**** SOURCE MATERIAL ****
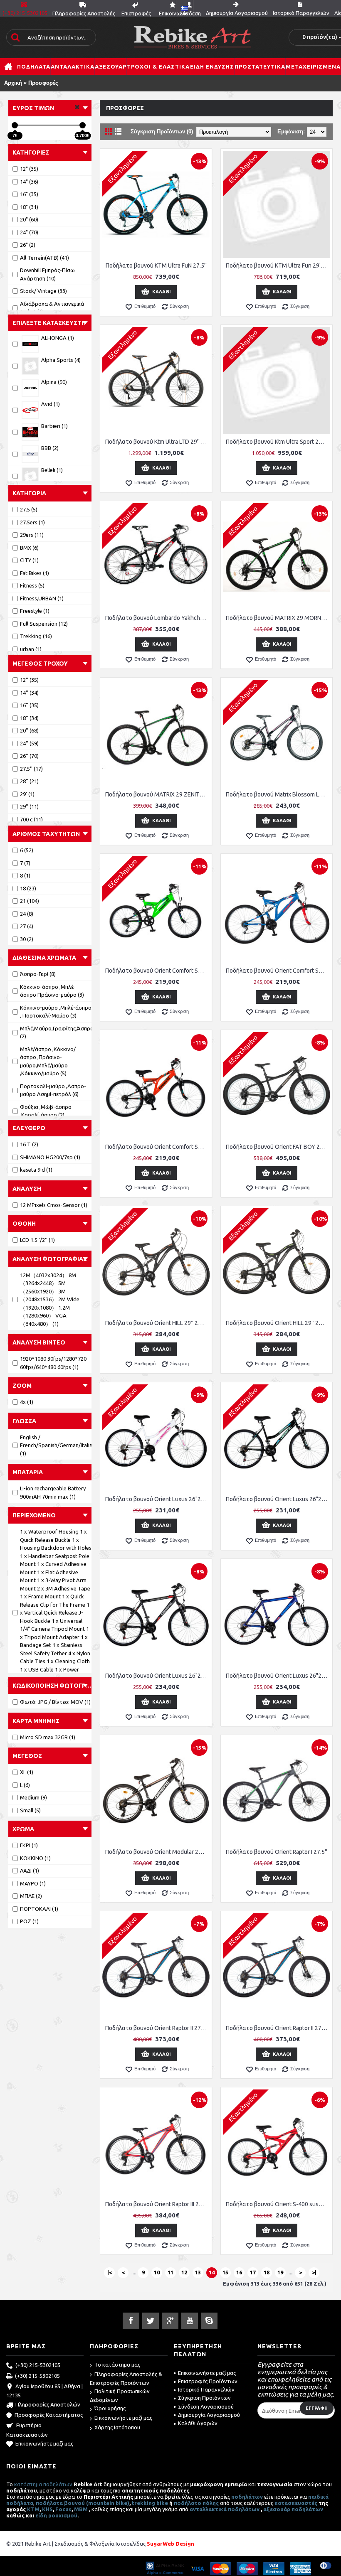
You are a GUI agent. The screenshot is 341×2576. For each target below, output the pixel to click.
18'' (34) (29, 718)
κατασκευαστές (295, 2503)
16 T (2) (29, 1144)
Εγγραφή (317, 2408)
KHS (47, 2509)
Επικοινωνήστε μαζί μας (44, 2443)
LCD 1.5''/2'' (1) (37, 1240)
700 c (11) (31, 819)
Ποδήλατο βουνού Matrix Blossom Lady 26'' (278, 794)
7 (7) (25, 863)
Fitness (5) (32, 585)
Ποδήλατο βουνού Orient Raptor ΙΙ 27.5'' (156, 2028)
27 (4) (26, 926)
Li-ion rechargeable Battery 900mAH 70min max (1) (53, 1492)
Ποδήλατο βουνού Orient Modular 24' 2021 (157, 1851)
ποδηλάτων (247, 2497)
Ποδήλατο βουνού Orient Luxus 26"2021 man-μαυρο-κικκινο (157, 1675)
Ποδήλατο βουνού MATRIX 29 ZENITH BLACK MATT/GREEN (157, 794)
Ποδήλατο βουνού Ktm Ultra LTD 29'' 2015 (157, 441)
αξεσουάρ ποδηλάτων (293, 2509)
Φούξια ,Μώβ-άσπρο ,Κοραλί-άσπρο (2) (46, 1111)
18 (266, 2272)
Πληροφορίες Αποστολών (47, 2404)
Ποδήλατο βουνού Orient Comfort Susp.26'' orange (157, 1146)
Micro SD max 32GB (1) (47, 1737)
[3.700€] (82, 125)
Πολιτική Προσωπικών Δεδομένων (120, 2395)
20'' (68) (29, 730)
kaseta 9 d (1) (36, 1169)
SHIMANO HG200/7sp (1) (50, 1157)
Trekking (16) (36, 636)
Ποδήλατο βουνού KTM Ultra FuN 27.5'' (156, 265)
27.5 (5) (28, 509)
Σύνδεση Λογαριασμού (206, 2406)
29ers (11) (32, 535)
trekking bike (150, 2503)
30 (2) (26, 939)
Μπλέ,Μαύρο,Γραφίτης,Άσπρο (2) (55, 1032)
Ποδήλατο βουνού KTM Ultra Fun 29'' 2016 (278, 265)
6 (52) (26, 850)
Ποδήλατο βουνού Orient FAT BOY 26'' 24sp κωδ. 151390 (278, 1146)
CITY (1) (29, 560)
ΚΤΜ (33, 2509)
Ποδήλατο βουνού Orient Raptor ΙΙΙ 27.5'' (157, 2204)
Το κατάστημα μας (117, 2364)
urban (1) (31, 649)
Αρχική (13, 83)
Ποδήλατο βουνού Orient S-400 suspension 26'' (278, 2204)
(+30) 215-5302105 (37, 2365)
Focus (63, 2509)
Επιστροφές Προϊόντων (207, 2381)
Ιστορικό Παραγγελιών (206, 2389)
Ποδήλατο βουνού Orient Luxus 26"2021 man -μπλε (278, 1675)
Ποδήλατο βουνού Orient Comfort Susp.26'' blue (278, 970)
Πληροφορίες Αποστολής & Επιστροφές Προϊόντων (126, 2378)
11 (170, 2272)
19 (280, 2272)
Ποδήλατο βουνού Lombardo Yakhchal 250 (157, 618)
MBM (81, 2509)
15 (225, 2272)
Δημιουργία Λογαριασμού (209, 2415)
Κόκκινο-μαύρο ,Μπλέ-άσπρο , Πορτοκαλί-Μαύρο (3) (55, 1012)
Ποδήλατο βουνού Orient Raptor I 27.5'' (276, 1851)
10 (157, 2272)
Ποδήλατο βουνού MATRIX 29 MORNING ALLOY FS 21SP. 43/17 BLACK (278, 618)
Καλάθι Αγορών (197, 2423)
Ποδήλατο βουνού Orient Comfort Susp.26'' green (157, 970)
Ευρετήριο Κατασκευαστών (27, 2429)
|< (109, 2272)
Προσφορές (43, 83)
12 (184, 2272)
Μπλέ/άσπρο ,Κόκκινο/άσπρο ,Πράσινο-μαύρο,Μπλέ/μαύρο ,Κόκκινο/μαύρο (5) (48, 1061)
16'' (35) (29, 705)
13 (198, 2272)
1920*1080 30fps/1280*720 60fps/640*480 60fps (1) (53, 1363)
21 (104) (29, 901)
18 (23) (28, 888)
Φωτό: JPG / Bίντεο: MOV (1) (55, 1702)
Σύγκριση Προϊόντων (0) (162, 131)
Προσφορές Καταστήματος (49, 2415)
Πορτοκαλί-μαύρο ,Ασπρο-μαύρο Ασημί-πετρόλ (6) (53, 1090)
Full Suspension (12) (44, 624)
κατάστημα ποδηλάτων (43, 2484)
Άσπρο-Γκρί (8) (38, 974)
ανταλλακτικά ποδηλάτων (224, 2509)
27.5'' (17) (31, 769)
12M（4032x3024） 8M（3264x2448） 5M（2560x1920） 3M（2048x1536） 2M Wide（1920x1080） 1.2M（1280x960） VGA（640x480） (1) (49, 1299)
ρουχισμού (62, 2515)
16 (239, 2272)
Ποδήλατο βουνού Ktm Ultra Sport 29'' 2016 (278, 441)
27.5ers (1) (32, 522)
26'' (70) (29, 756)
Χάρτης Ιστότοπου (117, 2427)
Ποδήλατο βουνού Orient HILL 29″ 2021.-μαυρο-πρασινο (278, 1323)
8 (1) (25, 875)
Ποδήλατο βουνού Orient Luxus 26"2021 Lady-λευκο (157, 1499)
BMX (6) (29, 548)
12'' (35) (29, 680)
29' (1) (27, 794)
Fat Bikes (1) (34, 573)
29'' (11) (29, 806)
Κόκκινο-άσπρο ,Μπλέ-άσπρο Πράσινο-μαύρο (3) (52, 991)
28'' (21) (29, 781)
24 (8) (26, 914)
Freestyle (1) (34, 611)
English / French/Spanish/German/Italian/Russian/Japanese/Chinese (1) (55, 1445)
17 (253, 2272)
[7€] (15, 125)
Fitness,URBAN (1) (42, 598)
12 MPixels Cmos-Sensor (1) (53, 1205)
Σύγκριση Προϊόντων (204, 2398)
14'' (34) (29, 693)
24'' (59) (29, 743)
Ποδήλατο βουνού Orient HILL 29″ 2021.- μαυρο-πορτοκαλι (157, 1323)
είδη (41, 2515)
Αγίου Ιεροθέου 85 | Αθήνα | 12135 (44, 2390)
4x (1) (26, 1402)
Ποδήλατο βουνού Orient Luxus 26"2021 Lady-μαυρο (278, 1499)
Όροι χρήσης (110, 2408)
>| (314, 2272)
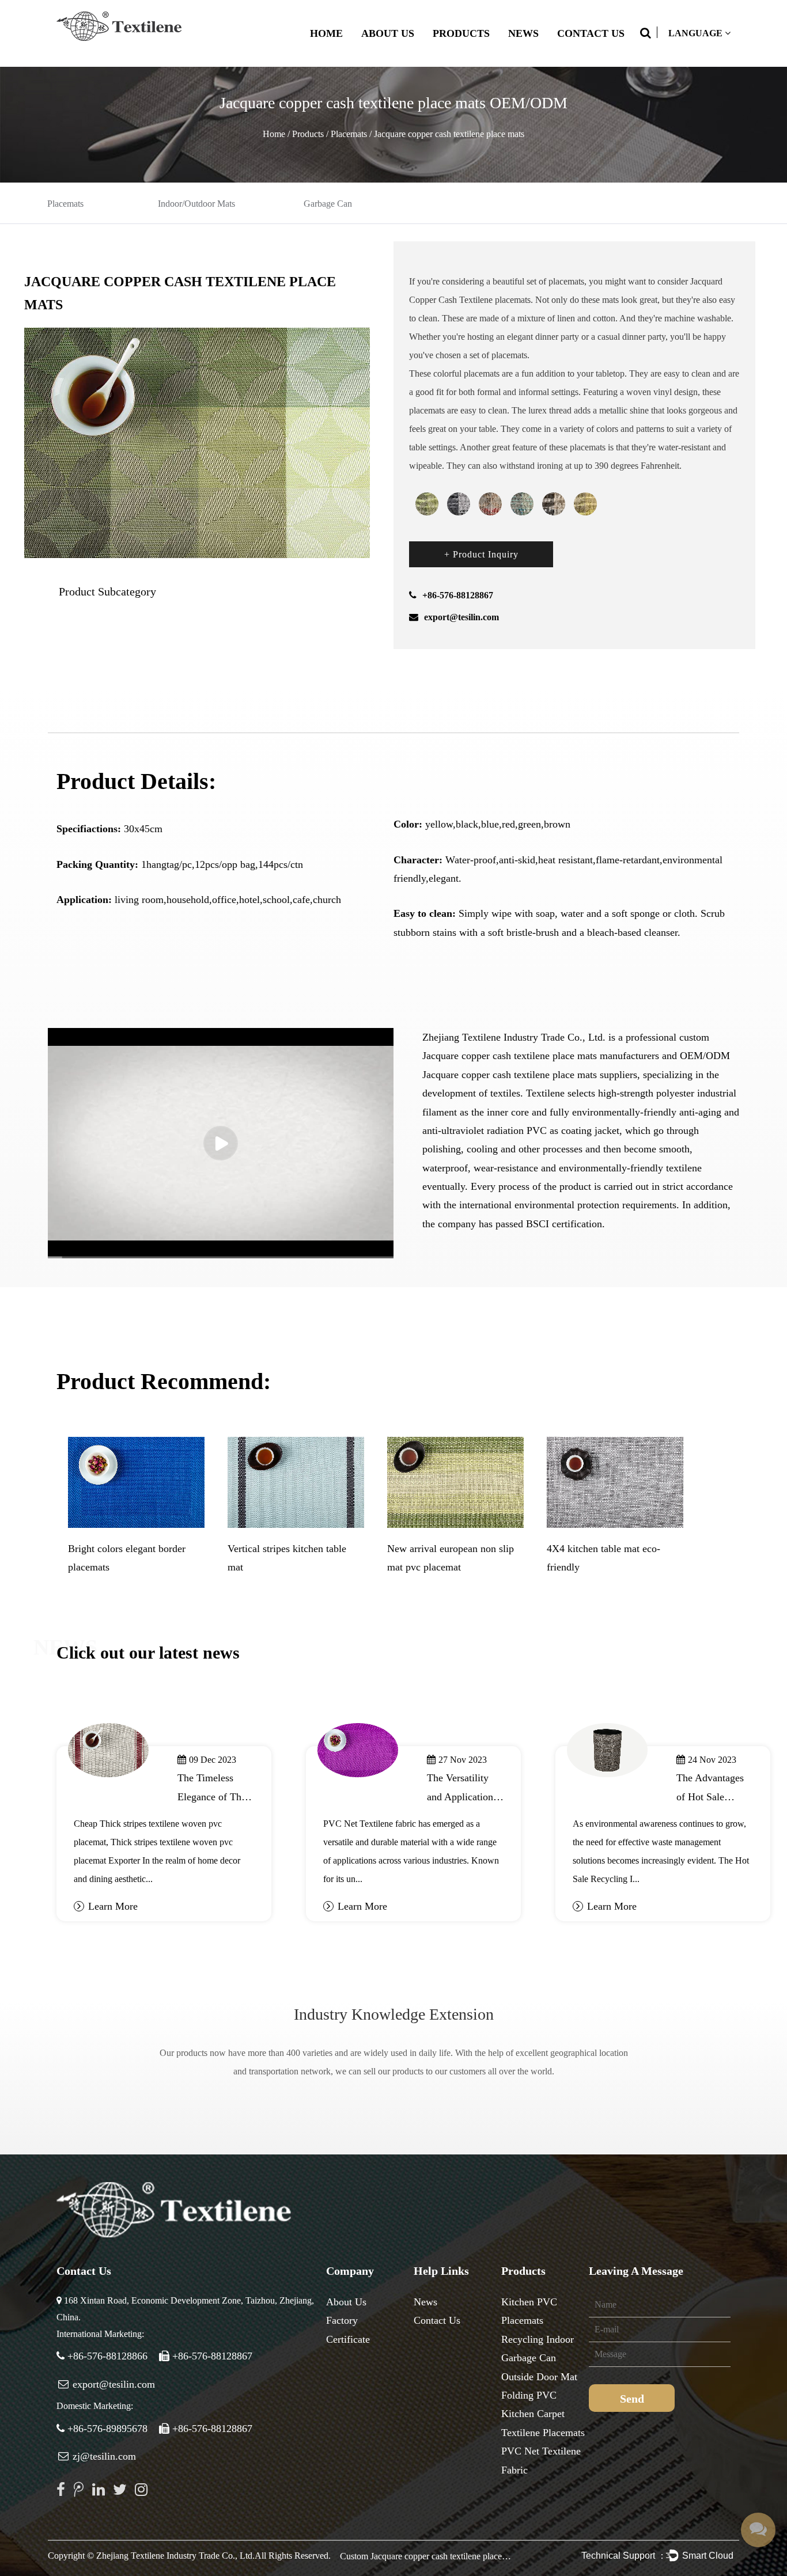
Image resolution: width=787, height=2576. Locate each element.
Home (326, 33)
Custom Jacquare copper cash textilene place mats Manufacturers (426, 2556)
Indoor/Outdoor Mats (196, 203)
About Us (387, 33)
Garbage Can (328, 203)
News (523, 33)
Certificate (348, 2339)
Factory (342, 2320)
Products (461, 33)
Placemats (349, 134)
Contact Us (591, 33)
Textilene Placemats (543, 2432)
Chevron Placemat (106, 1548)
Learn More (113, 1906)
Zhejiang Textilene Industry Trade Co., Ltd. (175, 2555)
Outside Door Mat (539, 2376)
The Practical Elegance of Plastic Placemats (463, 1796)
****
INSTRUCTIONS FOR THE TASK >>
Go line by line through the data and copy any that contain "Comfort".

RESPONSE BELOW >>
Ποδήλατο βουνού Orient Comfort Susp.26'' orange (157, 1146)
Ποδήλατο βουνού Orient Comfort Susp.26'' blue (278, 970)
Ποδήλατο βουνού Orient Comfort Susp.26'' green (157, 970)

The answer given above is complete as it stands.